*Document segment*
........

1. Being “Too Pretty”
Everything in moderation — including looks!
That saying “Don’t hate me because I’m beautiful” has truth in it. Although attractive people make out when it comes to salary and hiring, and although being exceedingly attractive doesn’t seem to hurt men, according to a 2010 study that appeared in the Journal of Social Psychology, women rated as very attractive face discrimination when applying to “masculine” or professional jobs.
In an experiment that was part of a Newsweek survey of more than 200 hiring managers, people were given a list of jobs and 110 photos of candidates (split evenly between men and women). When test subjects were asked to rank suitability for each job, the men were overwhelmingly given preference for jobs such as director of security, manager of research and development, director of finance, mechanical engineer and construction supervisor. The women were relegated to more traditional (and lower-paying) female roles such as receptionist, proving beauty can be a beast at times.
Most of the above 7 attributes are associated with overall health:
- Height: Shortness can be due to malnutrition in the womb and in childhood. Thus, we unconsciously favor taller people.
- Weight: Obesity (not just being 5-10 lbs. over-weight) is a sign of poor health. Indeed, we have statistical data that fat workers take more sick days from work.
- Physique: People who regularly exercise are more physically fit and healthier, not to mention sickly people tend not to or are unable to exercise.
- Make-up: See the pictures of women with and without make-up (above)? They show that a moderate amount of make-up makes a woman appears healthier — with an even (instead of splotchy) skin tone; a glowing (instead of sallow) complexion; rosy cheeks; and bigger brighter eyes, etc.
- General attractiveness: Studies have shown that humans across cultures view faces that are symmetrical as more attractive. Scientists believe it’s our instinctive natural selection at work because a lop-sided or asymmetrical face can be an indicator of disease.
As for the remaining two attributes — being blonde and being too pretty — they seem to be culturally learned prejudices, instead of health-related. Or is it?
Daniel Hamermesh writes in his new book, Beauty Pays, that pretty people tend to be more immoral. Studies found that prettier people borrow money more easily, get lower interest rates on their loans, but are more likely to later default on the loan. This suggests there may be a moral dimension to the prejudice against exceedingly attractive women.
That said, we’re still left with coming up with a rational explanation for why blondes get higher pay. LOL
A final word of caution:
The studies cited above are generalizations about groups — tall vs. short, fat vs. thin, attractive vs. ugly — instead of about any particular individual. While taller, thinner, fitter, prettier people tend to get higher pay, that doesn’t mean every tall, thin, fit, attractive person is better paid. Nor does it mean that being short, fat, flabby, or homely consigns a person to a low salary.
While good looks might work to someone’s advantage initially, looks alone are not enough. In the end, hard work, character and talent will be the difference-maker. Just remember the Aesop’s fable about the hare and the tortoise. 😉
And if you are turned away because of your looks, chances are you’ll be better for it. Who wants to work for an employer or organization so shallow that they value physical appearance over job performance?

........

Records from a dataset:
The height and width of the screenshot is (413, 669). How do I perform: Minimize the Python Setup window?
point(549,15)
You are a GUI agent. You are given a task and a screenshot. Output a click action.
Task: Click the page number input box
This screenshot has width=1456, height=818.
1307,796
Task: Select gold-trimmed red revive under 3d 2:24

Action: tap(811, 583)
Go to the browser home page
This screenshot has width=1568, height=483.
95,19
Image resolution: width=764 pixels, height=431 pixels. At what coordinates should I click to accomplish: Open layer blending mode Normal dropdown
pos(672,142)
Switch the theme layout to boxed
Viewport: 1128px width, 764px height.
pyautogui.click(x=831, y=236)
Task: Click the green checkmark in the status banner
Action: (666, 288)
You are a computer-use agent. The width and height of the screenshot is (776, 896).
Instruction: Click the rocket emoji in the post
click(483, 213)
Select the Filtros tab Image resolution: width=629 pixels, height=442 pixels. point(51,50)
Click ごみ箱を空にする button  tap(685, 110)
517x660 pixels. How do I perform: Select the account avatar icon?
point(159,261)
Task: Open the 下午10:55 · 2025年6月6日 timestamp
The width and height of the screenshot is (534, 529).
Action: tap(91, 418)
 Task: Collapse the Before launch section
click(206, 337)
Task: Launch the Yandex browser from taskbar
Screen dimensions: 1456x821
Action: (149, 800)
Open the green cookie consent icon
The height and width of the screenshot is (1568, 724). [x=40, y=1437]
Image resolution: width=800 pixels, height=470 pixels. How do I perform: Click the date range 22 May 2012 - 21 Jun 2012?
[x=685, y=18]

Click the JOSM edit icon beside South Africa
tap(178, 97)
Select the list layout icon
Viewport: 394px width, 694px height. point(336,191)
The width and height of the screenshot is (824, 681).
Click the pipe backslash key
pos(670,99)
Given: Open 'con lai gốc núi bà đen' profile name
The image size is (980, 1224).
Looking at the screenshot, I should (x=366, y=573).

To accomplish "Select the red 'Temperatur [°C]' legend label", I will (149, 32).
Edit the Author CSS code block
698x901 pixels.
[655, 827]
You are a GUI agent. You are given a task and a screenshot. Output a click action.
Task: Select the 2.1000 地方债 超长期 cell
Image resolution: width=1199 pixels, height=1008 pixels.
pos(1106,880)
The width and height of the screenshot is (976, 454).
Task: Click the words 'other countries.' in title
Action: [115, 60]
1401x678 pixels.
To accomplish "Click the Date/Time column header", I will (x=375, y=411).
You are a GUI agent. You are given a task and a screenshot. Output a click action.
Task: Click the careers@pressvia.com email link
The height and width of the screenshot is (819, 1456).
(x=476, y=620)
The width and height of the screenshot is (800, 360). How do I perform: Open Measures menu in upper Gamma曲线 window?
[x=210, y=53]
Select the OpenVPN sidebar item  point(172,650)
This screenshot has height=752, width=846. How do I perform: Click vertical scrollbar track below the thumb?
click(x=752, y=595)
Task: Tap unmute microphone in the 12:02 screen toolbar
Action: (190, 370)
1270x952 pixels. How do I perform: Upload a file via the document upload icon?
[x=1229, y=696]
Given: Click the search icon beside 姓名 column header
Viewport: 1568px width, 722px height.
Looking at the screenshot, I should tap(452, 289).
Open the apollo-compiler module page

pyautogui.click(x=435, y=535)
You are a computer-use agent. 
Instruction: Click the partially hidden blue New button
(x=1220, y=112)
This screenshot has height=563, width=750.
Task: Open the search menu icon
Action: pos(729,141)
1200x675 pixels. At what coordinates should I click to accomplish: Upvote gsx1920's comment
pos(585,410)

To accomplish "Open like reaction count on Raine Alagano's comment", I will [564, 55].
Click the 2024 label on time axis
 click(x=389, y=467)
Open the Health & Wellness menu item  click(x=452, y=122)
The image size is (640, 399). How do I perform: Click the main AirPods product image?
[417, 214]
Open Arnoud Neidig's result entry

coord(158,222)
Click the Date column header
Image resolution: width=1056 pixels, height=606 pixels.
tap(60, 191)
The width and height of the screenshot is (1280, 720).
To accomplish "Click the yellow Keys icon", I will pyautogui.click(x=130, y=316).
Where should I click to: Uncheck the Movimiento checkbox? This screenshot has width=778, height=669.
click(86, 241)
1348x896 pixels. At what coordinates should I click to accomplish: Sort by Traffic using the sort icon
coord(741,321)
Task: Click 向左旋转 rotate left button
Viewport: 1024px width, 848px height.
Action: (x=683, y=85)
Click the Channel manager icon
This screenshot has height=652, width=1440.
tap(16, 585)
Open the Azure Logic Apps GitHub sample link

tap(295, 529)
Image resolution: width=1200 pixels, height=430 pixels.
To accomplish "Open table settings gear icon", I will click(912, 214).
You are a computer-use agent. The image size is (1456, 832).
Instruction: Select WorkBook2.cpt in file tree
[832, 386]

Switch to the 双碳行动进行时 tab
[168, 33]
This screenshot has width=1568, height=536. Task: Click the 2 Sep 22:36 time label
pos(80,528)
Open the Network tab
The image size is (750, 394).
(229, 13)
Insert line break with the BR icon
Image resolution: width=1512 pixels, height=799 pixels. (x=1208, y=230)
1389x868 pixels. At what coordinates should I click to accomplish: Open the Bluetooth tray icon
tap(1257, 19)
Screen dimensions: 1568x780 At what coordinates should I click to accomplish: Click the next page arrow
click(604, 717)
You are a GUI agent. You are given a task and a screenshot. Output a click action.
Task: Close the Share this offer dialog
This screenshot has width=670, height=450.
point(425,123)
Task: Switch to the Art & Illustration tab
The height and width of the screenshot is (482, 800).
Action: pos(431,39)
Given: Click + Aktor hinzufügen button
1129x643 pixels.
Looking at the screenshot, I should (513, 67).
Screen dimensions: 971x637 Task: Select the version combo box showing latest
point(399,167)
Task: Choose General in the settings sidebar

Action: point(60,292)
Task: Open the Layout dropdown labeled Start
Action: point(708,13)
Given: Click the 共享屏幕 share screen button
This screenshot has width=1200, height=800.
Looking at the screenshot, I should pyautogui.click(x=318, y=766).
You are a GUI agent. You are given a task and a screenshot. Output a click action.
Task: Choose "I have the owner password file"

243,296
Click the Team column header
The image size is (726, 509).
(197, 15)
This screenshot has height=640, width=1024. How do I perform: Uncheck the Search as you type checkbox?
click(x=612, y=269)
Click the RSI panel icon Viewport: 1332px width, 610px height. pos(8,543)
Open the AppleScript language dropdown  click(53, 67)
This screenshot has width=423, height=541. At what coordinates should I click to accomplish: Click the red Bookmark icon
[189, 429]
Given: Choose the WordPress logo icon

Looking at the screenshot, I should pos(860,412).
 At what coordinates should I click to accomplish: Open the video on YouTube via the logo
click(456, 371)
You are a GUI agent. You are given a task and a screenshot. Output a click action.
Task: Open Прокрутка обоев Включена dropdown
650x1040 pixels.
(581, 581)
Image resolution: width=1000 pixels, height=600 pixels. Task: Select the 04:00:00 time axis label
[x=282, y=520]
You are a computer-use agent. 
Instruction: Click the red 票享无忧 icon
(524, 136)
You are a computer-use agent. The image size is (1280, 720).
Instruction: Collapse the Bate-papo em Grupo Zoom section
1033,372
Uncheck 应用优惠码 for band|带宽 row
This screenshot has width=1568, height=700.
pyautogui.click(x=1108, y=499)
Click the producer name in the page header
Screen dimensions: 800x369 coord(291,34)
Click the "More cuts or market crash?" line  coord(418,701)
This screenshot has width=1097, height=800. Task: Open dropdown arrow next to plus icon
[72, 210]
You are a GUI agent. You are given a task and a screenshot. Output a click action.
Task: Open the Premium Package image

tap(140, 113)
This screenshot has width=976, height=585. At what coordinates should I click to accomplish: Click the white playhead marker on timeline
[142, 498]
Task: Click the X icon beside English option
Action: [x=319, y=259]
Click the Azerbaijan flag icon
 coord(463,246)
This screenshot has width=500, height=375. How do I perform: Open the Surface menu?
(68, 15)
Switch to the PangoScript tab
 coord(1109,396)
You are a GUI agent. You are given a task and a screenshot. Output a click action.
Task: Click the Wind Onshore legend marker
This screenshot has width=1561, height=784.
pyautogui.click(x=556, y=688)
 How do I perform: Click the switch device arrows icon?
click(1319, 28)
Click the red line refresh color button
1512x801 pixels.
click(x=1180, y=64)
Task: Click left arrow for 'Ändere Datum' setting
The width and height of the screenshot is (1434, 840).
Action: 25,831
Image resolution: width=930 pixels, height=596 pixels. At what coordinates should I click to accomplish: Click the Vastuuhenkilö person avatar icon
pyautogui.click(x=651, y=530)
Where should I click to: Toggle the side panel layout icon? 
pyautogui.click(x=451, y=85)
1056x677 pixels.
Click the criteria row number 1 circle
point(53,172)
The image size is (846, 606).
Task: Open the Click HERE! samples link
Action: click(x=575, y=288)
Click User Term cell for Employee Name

........

*Aim of the exercise*
Please explain in one to three sentences why, according to the text on looks and pay, people across cultures find symmetrical faces more attractive.

*Response for this exercise*
Scientists believe this preference is instinctive natural selection at work. A lop-sided or asymmetrical face can be an indicator of disease.